In the context of this specification I see three alternatives:

  1. Allow only basic glob (no subdirectory).
  2. Allow only relative path containing a glob (in the same manner as NF).
  3. Allows absolute paths with glob. Only the subdirectory structure from which the first glob appears is maintained in the target URL. That should be coherent with the current implementation.

@buchanae
Copy link
Contributor

Ok, thanks for clarifying. Another consideration is whether double star globs are supported, and whether globs follow symlinks.

@pditommaso
Copy link
Author

Good points. IMO it's a yes to both of them (even tho double stars glob in practice is rarely used, it's not so critical).

@erikvdbergh
Copy link

Hi, wanted to add my 2 cents on this. We've been talking to @mr-c about globbing and it would greatly assist the efforts on running CWL workflows on a TES endpoint to have this available. glob is a very commonly used strategy for output files in CWL and it would help if this was in the TES spec too. The unfortunate truth today is still that many tools do not use customizable output filenames so a glob opotion in this case would be valuable.

In CWL, globbing follows POSIX rules as outlined here: https://www.systutorials.com/docs/linux/man/7-glob/ which are equivalent to the bash rules as far as I understand. So that should be the standard here too IMO.

@geoffjentry
Copy link
Contributor

Hi @erikvdbergh - from my perspective the one thing to take into consideration here is that both WDL and CWL are in heavy use by GA4GH driver projects so any globbing solution should work smoothly for both.

The WDL spec describes how they handle globbing here: https://github.com/openwdl/wdl/blob/master/versions/1.0/SPEC.md#globs

It seems to me as long as it's standardized on what Bash does (which seems POSIX) that it should be fine.

@adamstruck
Copy link
Member

I think it makes sense to add glob support as well.

My question is whether or not we need to explicitly add a GLOB file type. All output paths could be treated as a potential glob pattern. This relates to #76 where there has been debate as to whether we need the file type field in the spec at all.

@adamstruck
Copy link
Member

If a glob doesn't match any files would that be considered an error?

@pditommaso
Copy link
Author

This should be delegated to the client. The role of GLOB file type is to allow the client to specify a pattern for an output file name(s) that will be resolved as runtime. If the resulting list of files is empty the client can choose to ignore or report the error the condition.

@geoffjentry
Copy link
Contributor

This isn't strictly required. For instance in Cromwell using PAPI v1, while they provided globbing support we didn't use theirs as their globbing pattern was different from ours. We handled it manually by wrapping the job we sent to PAPI.

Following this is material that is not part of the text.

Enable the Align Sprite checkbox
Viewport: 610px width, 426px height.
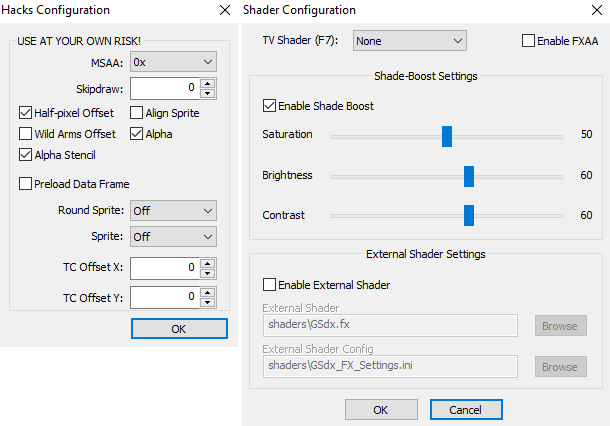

My personal $0.02 is to just go this route as it's a) simpler (no need to agree on globbing patterns, nothing for TES implementations to implement) and b) not strictly needed

However, I'll reiterate that based on the F2F in Toronto these sorts of decisions ultimately need to go down to the drivers - both the drivers who are using TES (which I think is just EBI at the moment) and WES implementations used by the drivers who might be talking to it (which is just Arvados and Cromwell at the moment). As one of those 3 legs, I've mentioned my own preference above but defer to @erikvdbergh

@mr-c
Copy link

mr-c commented Sep 18, 2018

FYI, Bash globs != POSIX globs:
https://en.wikipedia.org/wiki/Glob_(programming)#Syntax

I recommend going with POSIX globs; BASH seems to be a super-set (but someone should verify that).

@wleepang
Copy link

Pinging this thread to see if there's an update. Looks like there is need from both the CWL and NF folks to have this available.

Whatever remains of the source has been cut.